Once you reach the line containing "[tab] (130, 239)" in the data below, restate each line word for word up to and including the one containing "[Lieferanten.de] (83, 1368)".

[[ Records for this exercise open ]]

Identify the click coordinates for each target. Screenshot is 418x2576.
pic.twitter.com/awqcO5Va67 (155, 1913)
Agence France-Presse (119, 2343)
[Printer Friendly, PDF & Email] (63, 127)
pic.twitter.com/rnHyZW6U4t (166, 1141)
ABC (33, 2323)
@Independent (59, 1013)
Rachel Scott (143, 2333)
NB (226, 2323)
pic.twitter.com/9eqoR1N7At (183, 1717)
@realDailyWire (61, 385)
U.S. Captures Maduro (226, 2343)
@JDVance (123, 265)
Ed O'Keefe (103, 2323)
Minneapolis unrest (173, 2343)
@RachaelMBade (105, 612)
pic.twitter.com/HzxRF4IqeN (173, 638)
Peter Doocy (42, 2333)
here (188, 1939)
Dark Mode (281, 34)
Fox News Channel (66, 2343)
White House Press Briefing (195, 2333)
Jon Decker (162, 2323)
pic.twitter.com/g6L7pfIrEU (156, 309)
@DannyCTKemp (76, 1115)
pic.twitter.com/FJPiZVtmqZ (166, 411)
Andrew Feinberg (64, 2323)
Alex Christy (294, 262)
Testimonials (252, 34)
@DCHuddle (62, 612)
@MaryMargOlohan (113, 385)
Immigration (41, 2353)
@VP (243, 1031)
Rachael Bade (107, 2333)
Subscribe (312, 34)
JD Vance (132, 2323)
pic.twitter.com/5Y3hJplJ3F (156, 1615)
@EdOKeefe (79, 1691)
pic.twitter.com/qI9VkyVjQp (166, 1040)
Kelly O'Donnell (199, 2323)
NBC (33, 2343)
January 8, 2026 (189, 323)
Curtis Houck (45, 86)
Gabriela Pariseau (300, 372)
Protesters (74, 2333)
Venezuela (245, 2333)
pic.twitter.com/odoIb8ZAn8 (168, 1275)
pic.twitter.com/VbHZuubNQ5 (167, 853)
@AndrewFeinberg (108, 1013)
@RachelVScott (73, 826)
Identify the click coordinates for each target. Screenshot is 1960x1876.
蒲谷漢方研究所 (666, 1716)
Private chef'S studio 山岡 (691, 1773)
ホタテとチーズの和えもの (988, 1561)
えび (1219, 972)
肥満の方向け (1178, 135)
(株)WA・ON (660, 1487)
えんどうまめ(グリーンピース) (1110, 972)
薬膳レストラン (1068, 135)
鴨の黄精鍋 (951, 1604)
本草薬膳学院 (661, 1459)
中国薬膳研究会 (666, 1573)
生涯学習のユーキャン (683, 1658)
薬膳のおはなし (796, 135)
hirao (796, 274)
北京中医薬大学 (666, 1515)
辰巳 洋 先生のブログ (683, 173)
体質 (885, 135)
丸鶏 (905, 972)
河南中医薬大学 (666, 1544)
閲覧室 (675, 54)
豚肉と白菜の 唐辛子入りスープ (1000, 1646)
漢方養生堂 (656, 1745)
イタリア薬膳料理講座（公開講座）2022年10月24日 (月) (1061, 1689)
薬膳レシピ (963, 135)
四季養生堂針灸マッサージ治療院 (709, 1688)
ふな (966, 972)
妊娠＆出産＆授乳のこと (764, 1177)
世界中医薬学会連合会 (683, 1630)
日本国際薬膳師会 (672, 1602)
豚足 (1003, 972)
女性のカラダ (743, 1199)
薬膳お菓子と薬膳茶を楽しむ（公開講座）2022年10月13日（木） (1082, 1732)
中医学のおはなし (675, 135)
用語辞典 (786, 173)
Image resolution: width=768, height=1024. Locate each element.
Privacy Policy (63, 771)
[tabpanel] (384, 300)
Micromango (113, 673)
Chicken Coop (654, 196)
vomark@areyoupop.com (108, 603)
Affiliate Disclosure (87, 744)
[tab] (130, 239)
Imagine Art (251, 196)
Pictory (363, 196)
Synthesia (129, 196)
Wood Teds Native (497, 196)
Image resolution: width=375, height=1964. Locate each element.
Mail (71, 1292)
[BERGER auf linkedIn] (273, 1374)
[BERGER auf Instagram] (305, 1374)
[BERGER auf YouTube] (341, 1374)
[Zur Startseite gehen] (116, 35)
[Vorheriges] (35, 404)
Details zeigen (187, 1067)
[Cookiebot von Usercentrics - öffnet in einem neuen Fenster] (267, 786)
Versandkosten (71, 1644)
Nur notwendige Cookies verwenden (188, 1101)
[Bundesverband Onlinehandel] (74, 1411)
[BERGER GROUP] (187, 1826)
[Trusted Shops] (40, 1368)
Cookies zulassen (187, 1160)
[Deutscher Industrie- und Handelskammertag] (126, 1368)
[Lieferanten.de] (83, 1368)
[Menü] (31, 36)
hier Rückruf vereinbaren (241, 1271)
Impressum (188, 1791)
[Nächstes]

[[ Records for this exercise closed ]]

[Answer space]
[tab] (130, 239)
Imagine Art (251, 196)
Pictory (363, 196)
Synthesia (129, 196)
Wood Teds Native (497, 196)
Image resolution: width=375, height=1964. Locate each element.
Mail (71, 1292)
[BERGER auf linkedIn] (273, 1374)
[BERGER auf Instagram] (305, 1374)
[BERGER auf YouTube] (341, 1374)
[Zur Startseite gehen] (116, 35)
[Vorheriges] (35, 404)
Details zeigen (187, 1067)
[Cookiebot von Usercentrics - öffnet in einem neuen Fenster] (267, 786)
Versandkosten (71, 1644)
Nur notwendige Cookies verwenden (188, 1101)
[Bundesverband Onlinehandel] (74, 1411)
[BERGER GROUP] (187, 1826)
[Trusted Shops] (40, 1368)
Cookies zulassen (187, 1160)
[Deutscher Industrie- und Handelskammertag] (126, 1368)
[Lieferanten.de] (83, 1368)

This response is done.